© Яна Потапчева, 2016
Создано в интеллектуальной издательской системе Ridero
Города обрастают железом, стеклом, бетоном, багровеет сплетённое кружево крепких жил. В можжевеловых пустошах звали меня драконом, называл змеем лун состарившийся Бейджинг. Но смотри – как на флейте китайской, играет буря на моих сотни лет не ломающихся костях. Сотни лет в этом мире никак меня не забудут, так не вздумай и ты наконец позабыть меня. Под стальной красной шеей кипит азиатский ветер, со шипов моих острых вдали различим Тибет. Нет страшнее чудовищ, рождённых на этом свете, чем отступник, когда-либо равный по силе мне.

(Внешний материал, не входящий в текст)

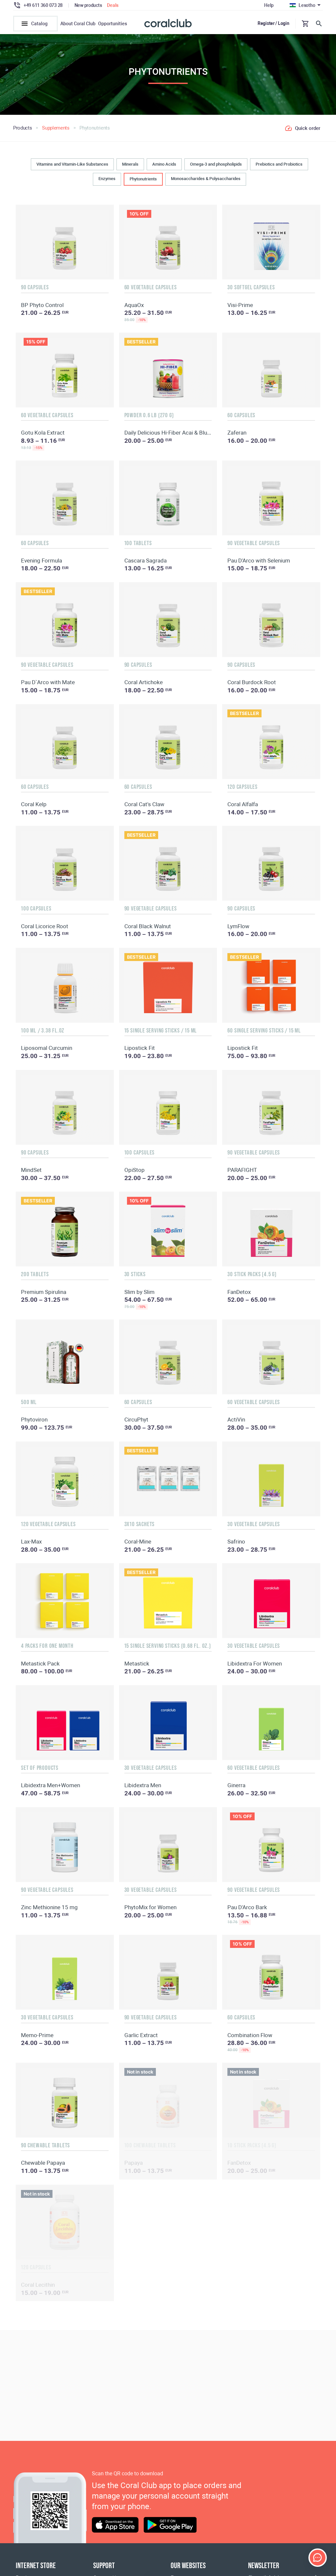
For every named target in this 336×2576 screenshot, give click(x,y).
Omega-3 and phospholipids (216, 164)
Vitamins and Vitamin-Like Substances (72, 164)
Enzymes (107, 178)
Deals (112, 5)
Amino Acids (164, 164)
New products (88, 5)
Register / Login (273, 23)
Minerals (130, 164)
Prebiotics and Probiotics (279, 164)
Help (269, 5)
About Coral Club (77, 23)
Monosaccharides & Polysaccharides (206, 178)
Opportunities (112, 23)
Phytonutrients (143, 178)
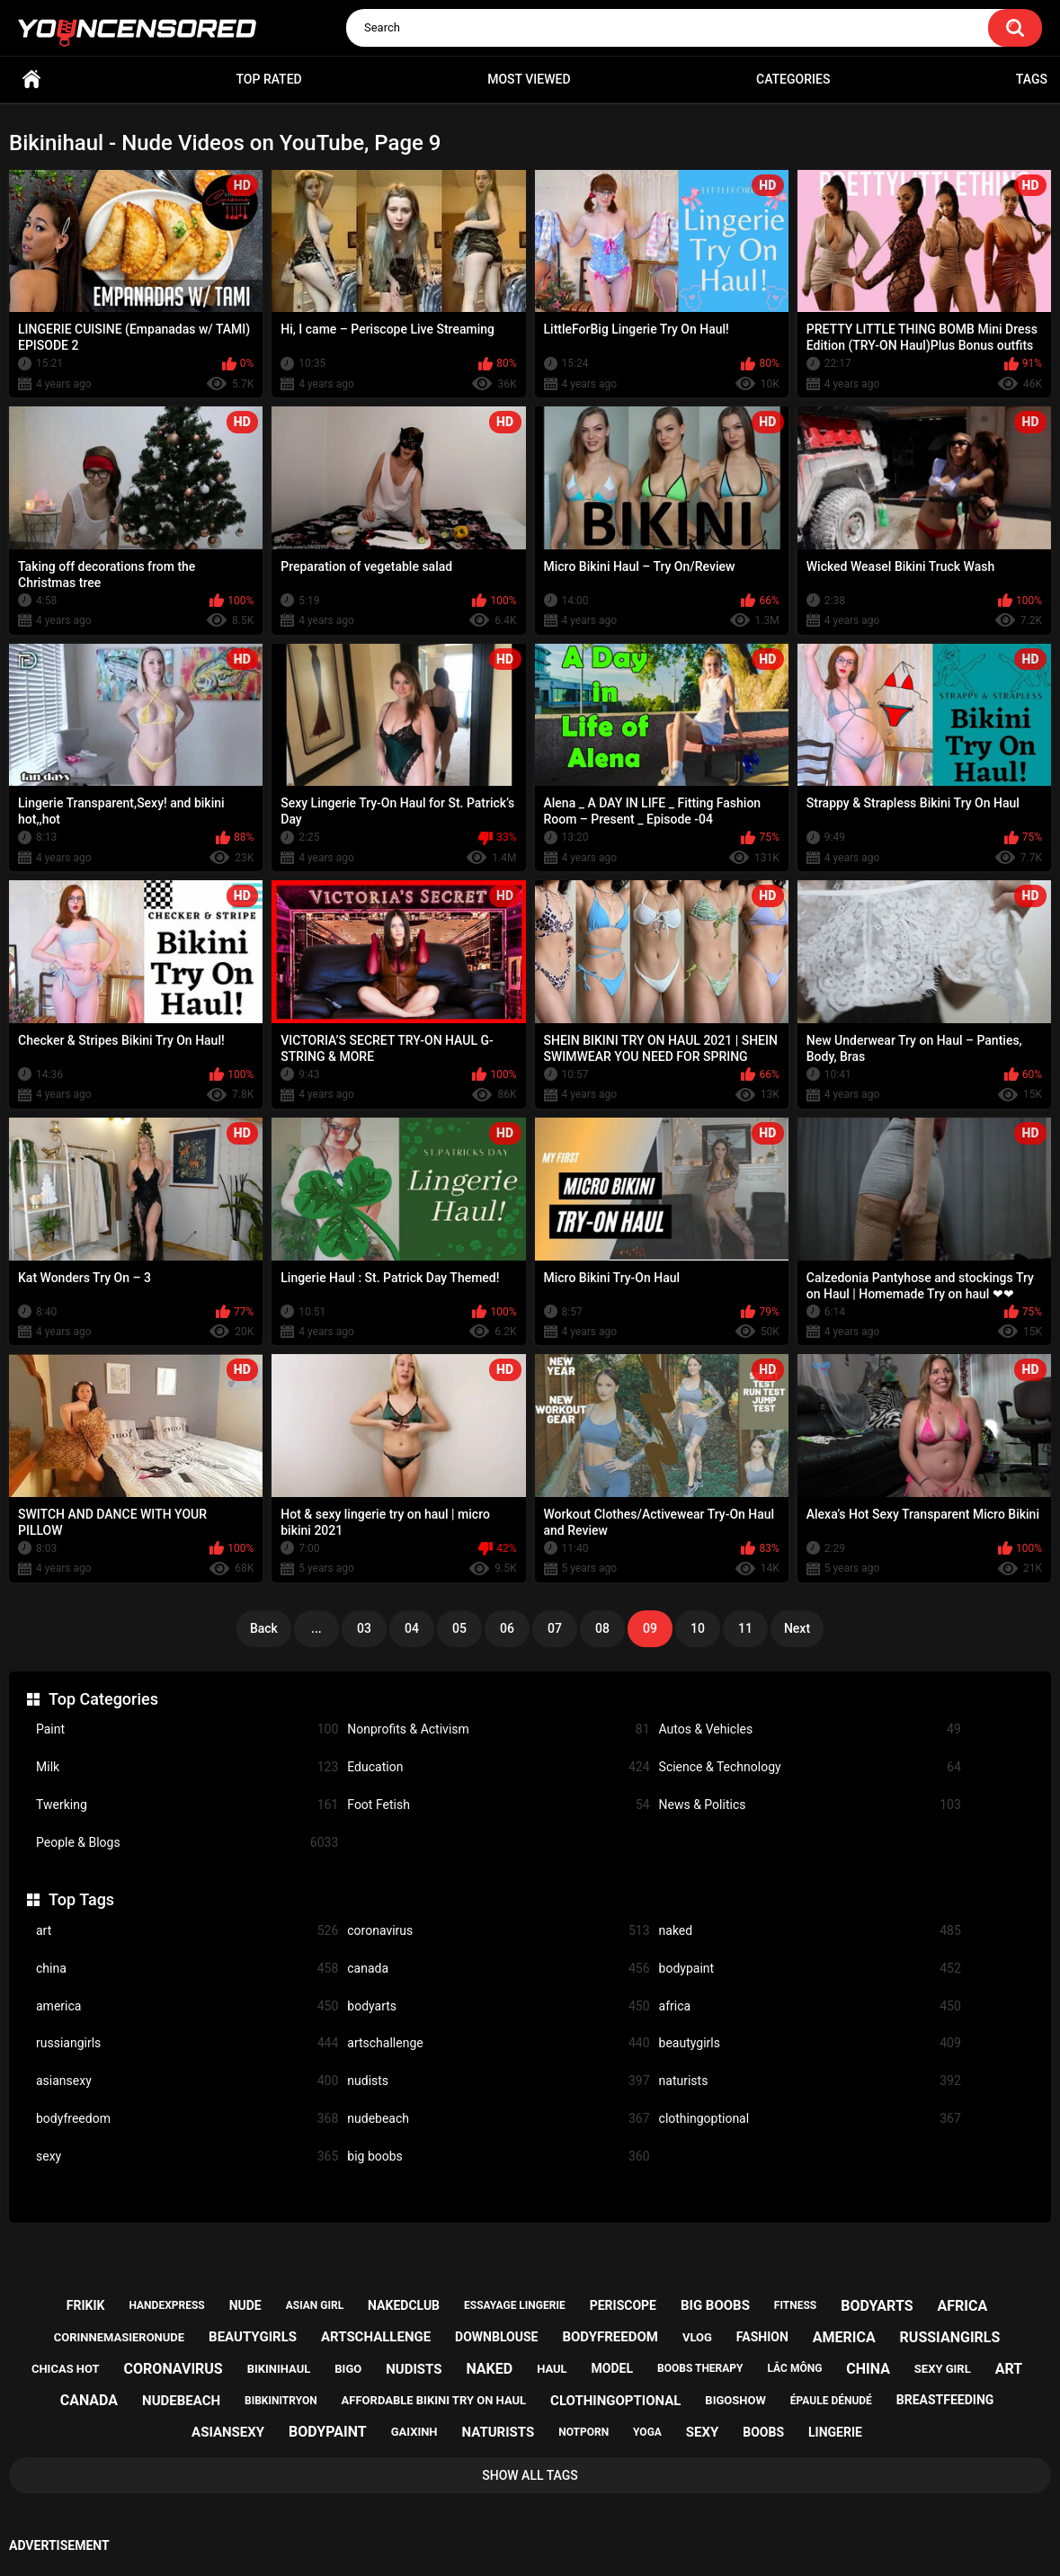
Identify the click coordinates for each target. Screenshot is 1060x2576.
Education (498, 1767)
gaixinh (414, 2431)
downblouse (496, 2337)
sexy (187, 2156)
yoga (647, 2432)
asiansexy (187, 2081)
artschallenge (498, 2043)
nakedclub (404, 2305)
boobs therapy (700, 2368)
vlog (697, 2337)
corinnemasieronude (119, 2337)
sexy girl (942, 2368)
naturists (810, 2081)
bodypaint (810, 1968)
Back (264, 1628)
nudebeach (498, 2118)
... (316, 1628)
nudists (498, 2081)
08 (602, 1628)
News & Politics (810, 1805)
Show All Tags (530, 2475)
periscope (623, 2305)
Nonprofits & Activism (498, 1729)
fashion (762, 2337)
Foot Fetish (498, 1805)
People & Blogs (187, 1842)
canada (498, 1968)
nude (245, 2305)
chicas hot (65, 2368)
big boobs (498, 2156)
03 (364, 1628)
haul (552, 2368)
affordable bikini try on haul (434, 2400)
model (612, 2368)
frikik (86, 2305)
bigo (347, 2368)
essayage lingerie (515, 2305)
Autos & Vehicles (810, 1729)
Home (31, 80)
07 (555, 1628)
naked (810, 1931)
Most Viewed (528, 79)
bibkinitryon (281, 2400)
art (187, 1931)
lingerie (835, 2432)
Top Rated (268, 79)
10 (697, 1628)
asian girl (314, 2305)
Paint (187, 1729)
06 (507, 1628)
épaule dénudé (831, 2400)
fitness (795, 2305)
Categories (793, 79)
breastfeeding (945, 2400)
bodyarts (498, 2006)
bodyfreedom (187, 2118)
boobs (763, 2432)
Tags (1031, 79)
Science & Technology (810, 1767)
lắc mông (794, 2368)
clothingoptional (810, 2118)
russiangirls (187, 2043)
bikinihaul (279, 2368)
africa (810, 2006)
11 (745, 1628)
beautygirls (810, 2043)
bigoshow (735, 2400)
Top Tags (81, 1899)
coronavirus (498, 1931)
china (187, 1968)
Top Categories (103, 1698)
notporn (583, 2432)
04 (412, 1628)
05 (459, 1628)
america (187, 2006)
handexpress (166, 2305)
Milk (187, 1767)
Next (797, 1628)
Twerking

Выводите полки, выпускайте цветное знамя, не красив разве танец в пустом дребезжанье пуль? Придёт день, когда я никого из вас не оставлю – в такой день я не верю, и я его не люблю. Так не слышу ли хохот свой, лязгающий в грудине, механической, алой да прочной своей груди. Я закатное солнце над выстроенной пустыней, и пустыня лишь веха на долгом моём пути. Выводите полки, выпускайте огонь из пушек, вьётся гребнями дым над пылающей головой.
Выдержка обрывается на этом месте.